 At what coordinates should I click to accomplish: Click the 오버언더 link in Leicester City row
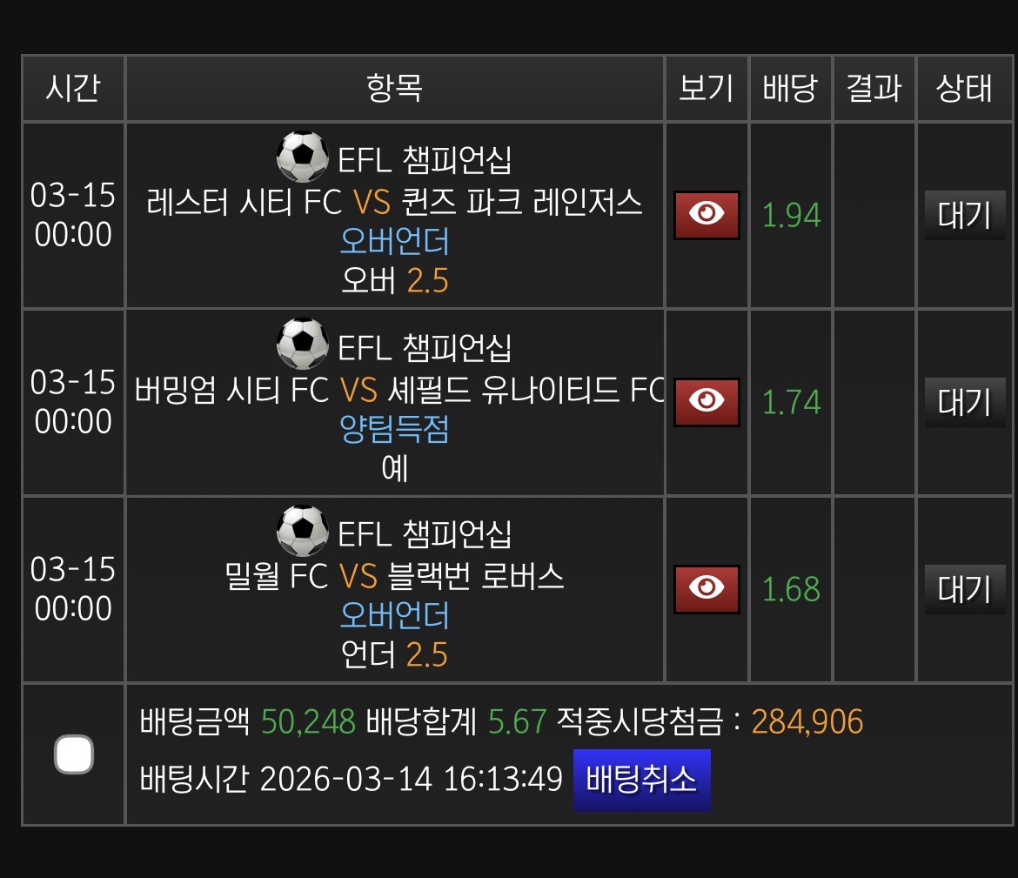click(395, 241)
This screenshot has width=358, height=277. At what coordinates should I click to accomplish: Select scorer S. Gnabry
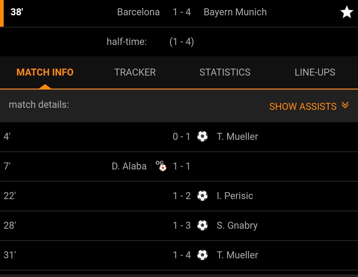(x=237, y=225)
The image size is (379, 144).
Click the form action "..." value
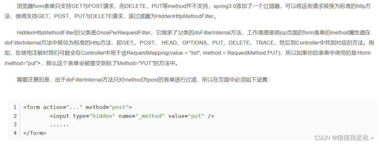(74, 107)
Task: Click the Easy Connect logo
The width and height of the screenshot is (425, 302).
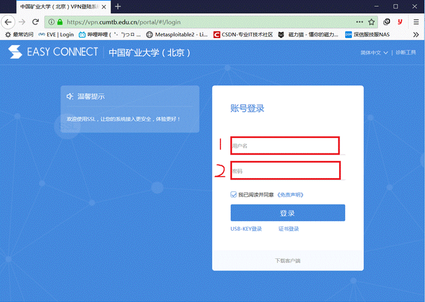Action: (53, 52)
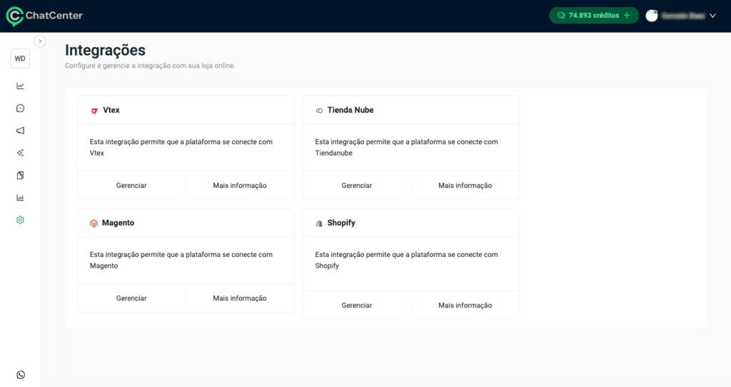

=====

*Directions for this task*. The required result is an exact copy of the lines from the line containing "The width and" through the end of the entries, with every picture left out.

*Exercise solution*.
The width and height of the screenshot is (425, 302).
Action: (53, 52)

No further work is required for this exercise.